Introduction: Focal adhesions mediate cellular attachment, migration and mechanotransduction. Molecular level structure organization has been investigated to show how the integrins attach to the cytoskeleton[1] and initiate signaling. Other investigations have shown that substrate patterning is reflected in the localization of focal adhesions mediating cellular attachment to adhesive regions[2]. Electrospun nanofibers present cells with an extracellular matrix like adhesive structures and are known to affect cell differentiation. Despite their ability to promote cell attachment, to modulate the differentiation process, and their common usage as tissue engineering scaffolds, the nature of focal adhesions in cells attaching to nanofibers is not well understood.

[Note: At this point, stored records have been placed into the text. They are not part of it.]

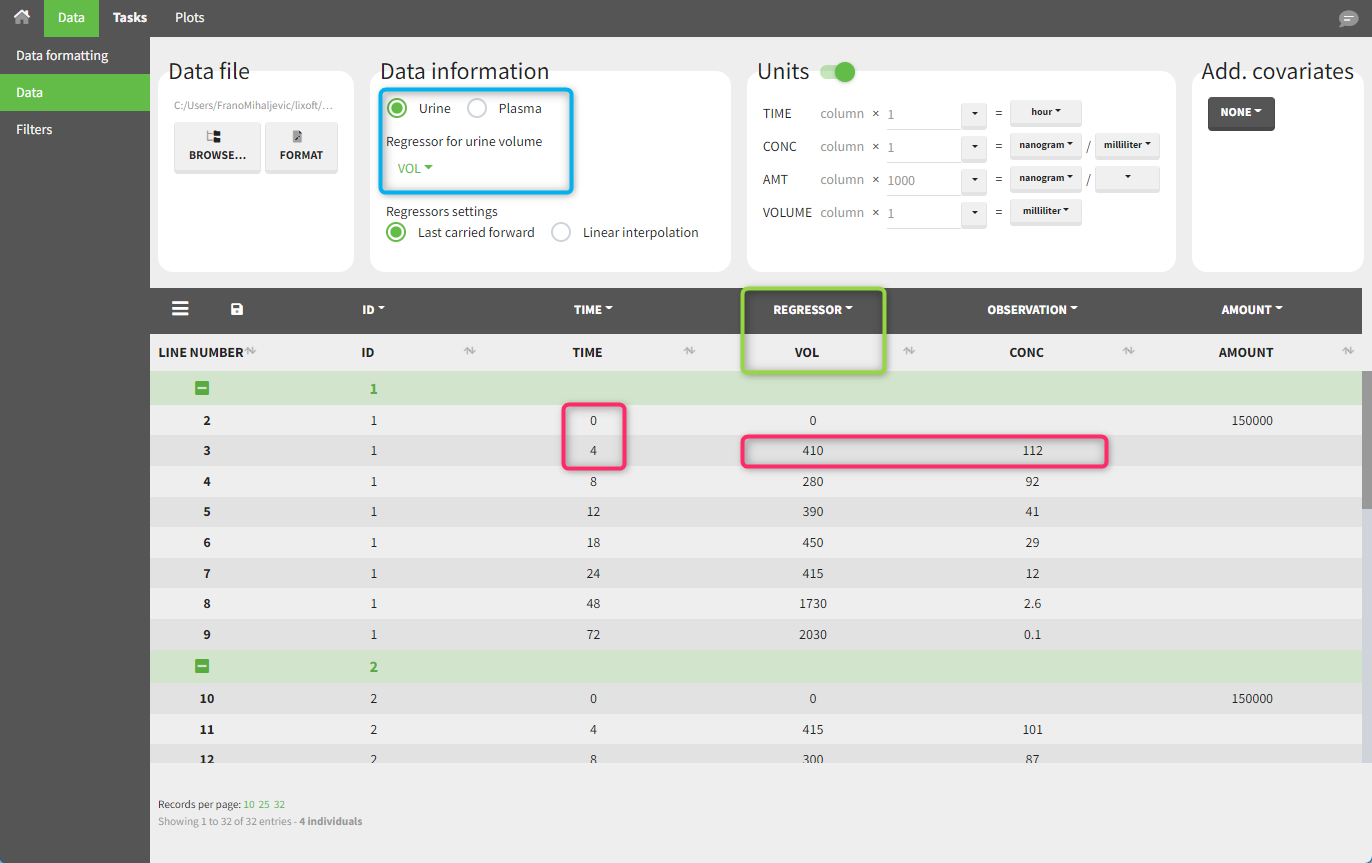Click the AMT scaling factor input field
This screenshot has width=1372, height=863.
point(921,180)
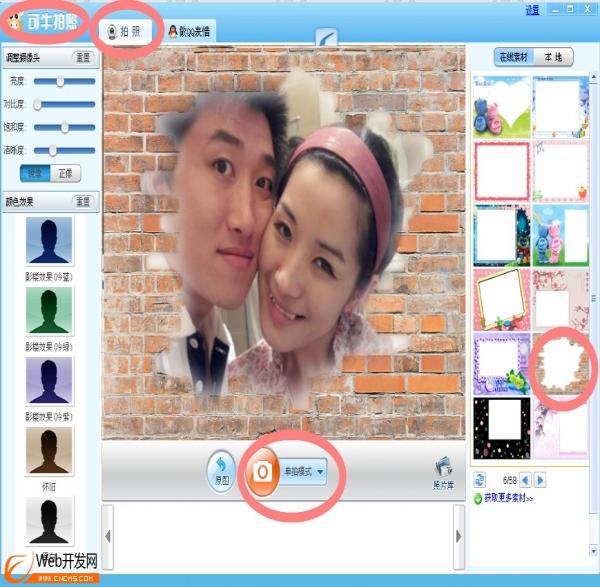
Task: Go to the next frames page arrow
Action: (x=540, y=480)
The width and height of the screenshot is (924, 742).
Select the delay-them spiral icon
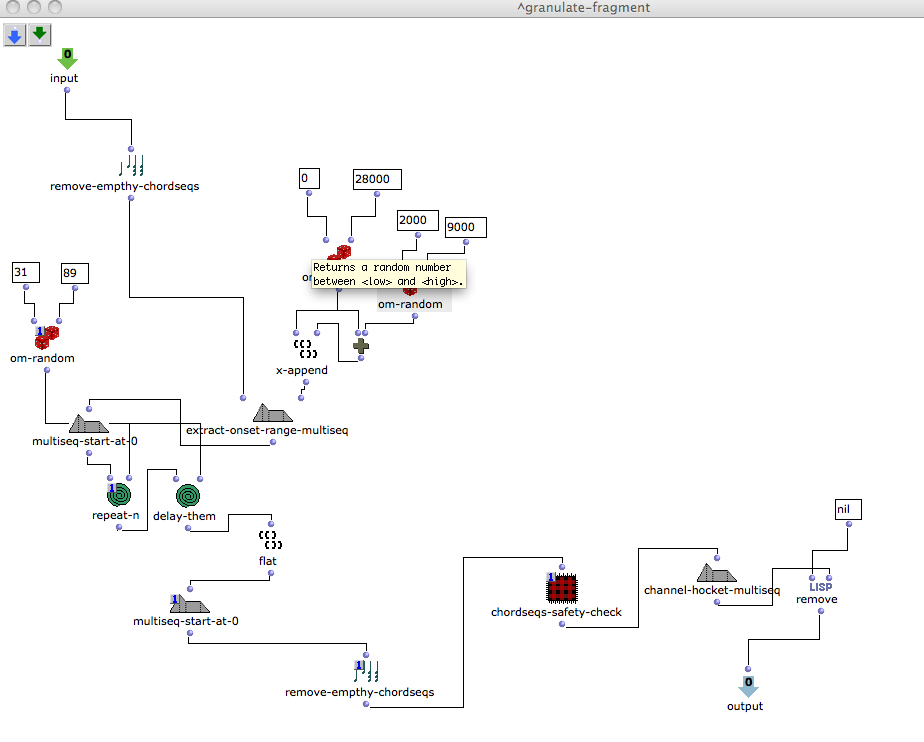[187, 495]
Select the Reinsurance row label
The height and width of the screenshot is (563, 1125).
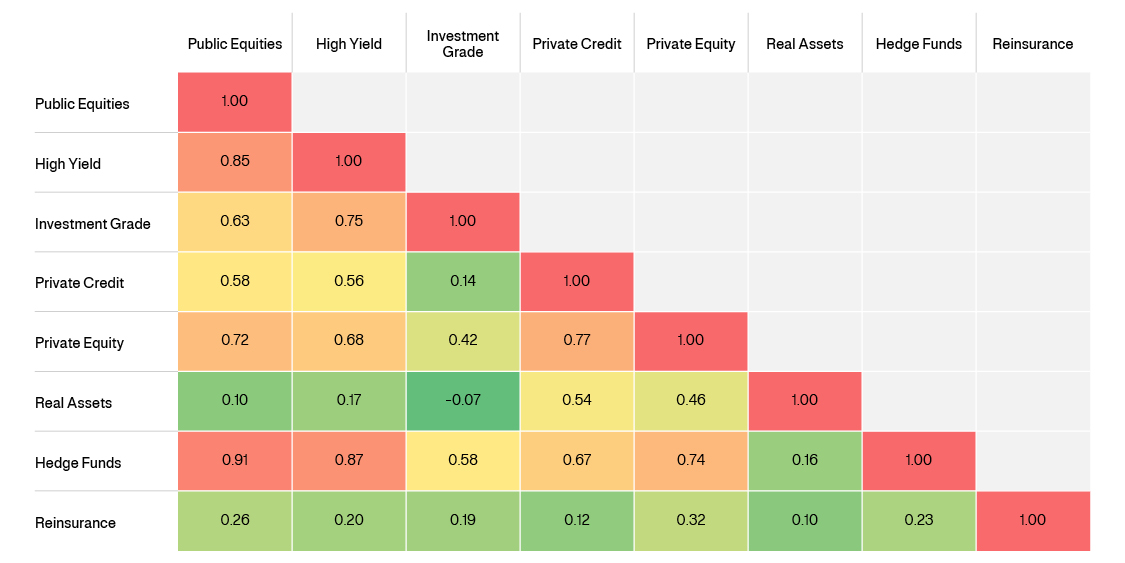click(x=75, y=523)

Materials and Methods: Electrospun nanofiber scaffolds are fabricated from polymethylmethacrylate (PMMA) dissolved at 25 weight% in nitromethane and collected on a stationary target using a 20cm working distance, 15kV driving voltage, 2.5mL/hr flow rate and an 18G needle. Fibers were diameter reduced using a 55:45 PGMEA:limoline solution. Primary integrin antibodies are from CellSignaling Technologies (4749S). Quantification of immunostaining was conducted using the CellProfiler software (www.cellprofiler.org). Cytoskeletal fractions of protein were separated from unbound cytoplasmic fractions by rinsing with an ice cold high sucrose buffer for 1 min prior to fixation for immunoflourecence or MPER lysis buffer (Thermo) for western blotting. Significance is noted for p<0.05.

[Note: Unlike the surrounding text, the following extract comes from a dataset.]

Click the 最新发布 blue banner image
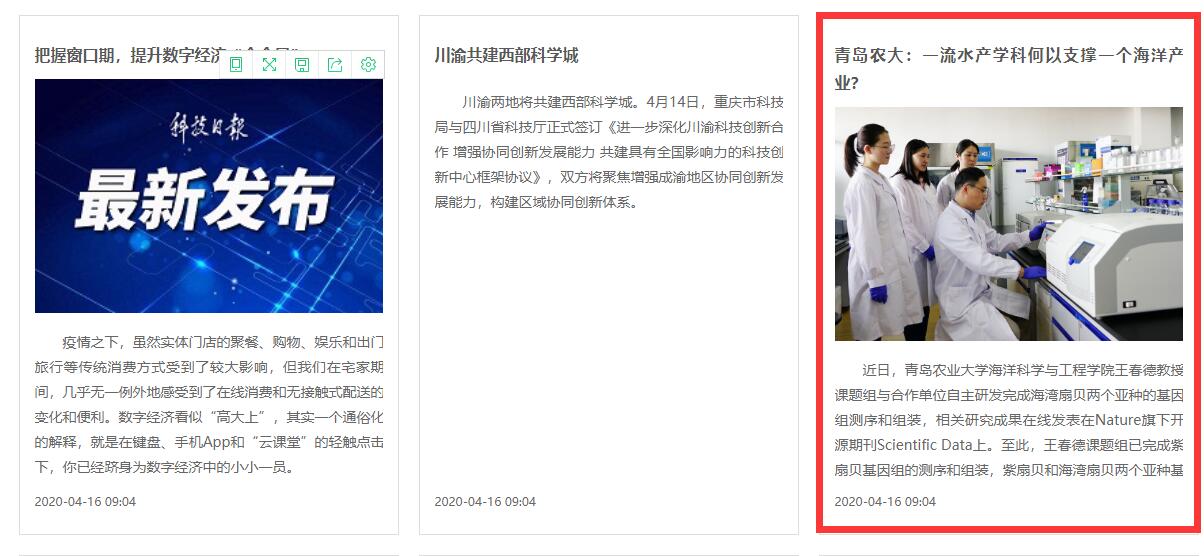 (209, 196)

Results and Discussion: The integrins in randomly migrating human mesenchymal stem cells showed greater amounts of integrins on PMMA substrates than glass with nanofibers being slightly less than smooth substrates. Integrin beta3 significantly followed this trend. After washing out proteins not bound to the cytoskeleton in randomly migrating mouse embryonic fibroblasts, a greater proportion of available integrins were utilized on fibers verses the flat substrate control. Immunostaining shows that the integrins and focal adhesions (vinculin) localize along the fibers (Fig 1).

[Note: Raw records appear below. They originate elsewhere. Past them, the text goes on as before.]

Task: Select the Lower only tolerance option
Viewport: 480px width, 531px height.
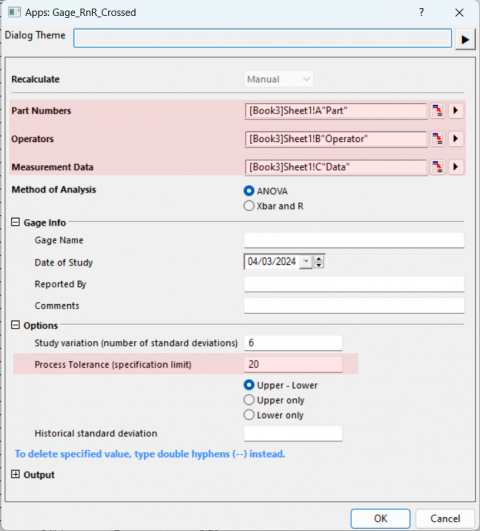Action: tap(274, 415)
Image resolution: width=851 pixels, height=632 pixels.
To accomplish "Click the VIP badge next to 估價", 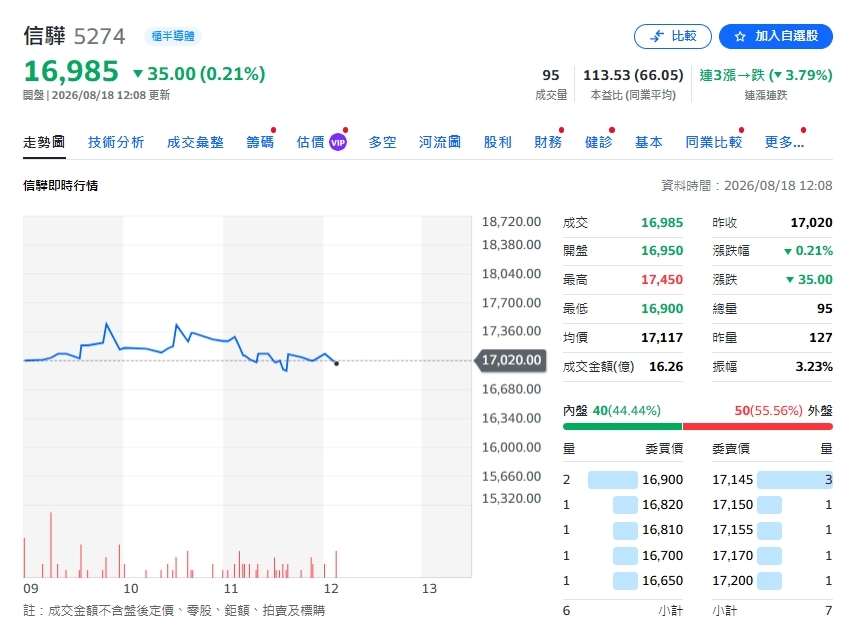I will tap(338, 143).
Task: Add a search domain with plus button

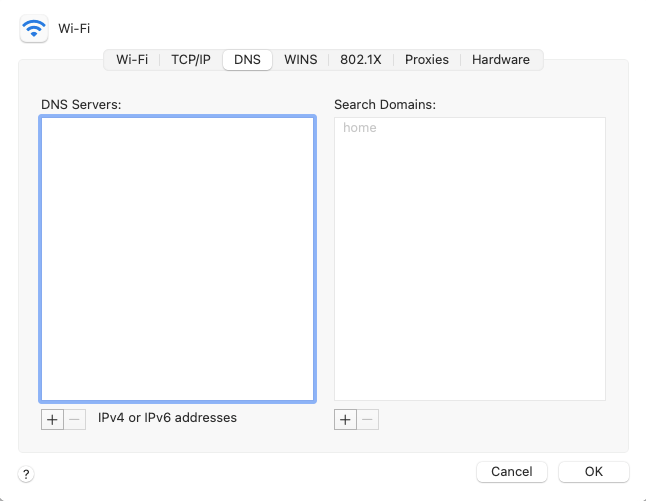Action: click(345, 419)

Attachment to nanofibers drives significant nuclear area reduction (p<0.05). The mean number of focal adhesions and the distance of those adhesions to the nucleus were both reduced by culture on fibers compared to glass (p<0.05), suggesting that more focal adhesions formed in the interior of the cell footprint when cells were cultured on fibers (Fig 2). Comparing the smaller to the larger fibers, a decrease in diameter produced a decreased vinculin staining intensity. Combined this suggests that smaller fibers promote more numerous less mature adhesions.
Conclusion: Vinculin positive adhesions form on thinner fibrous substrates closer to the nucleus and are less mature compared to larger fibers and have increased integrin content compared to glass. In future experiments we hypothesize that migration speed will be increased on fibers compared to flat substrates, and will increase with a decrease in fiber diameter. Further study of the focal adhesion initiated signaling cascades will inform the design of scaffolds using fiber diameter to control cell differentiation.
References:
[1] Pakorn Kanchanawong, Gleb Shtengel, Ana M. Pasapera, Ericka B. Ramko, Michael W. Davidson, Harald F. Hess, and Clare M. Waterman. Nanoscale architecture of integrin-based cell adhesions. Nature. 2010 Nov 25; 468(7323): 580–584. doi: 10.1038/nature09621.
[2] Roman Lutz, Kristopher Pataky, Neha Gadhari, Mattia Marelli, Juergen Brugger, and Matthias Chiquet. Nano-stenciled RGD-gold patterns that inhibit focal contact maturation induce lamellipodia formation in fibroblasts. PLoS One. 2011;6(9):e25459. doi: 10.1371/journal.pone.0025459.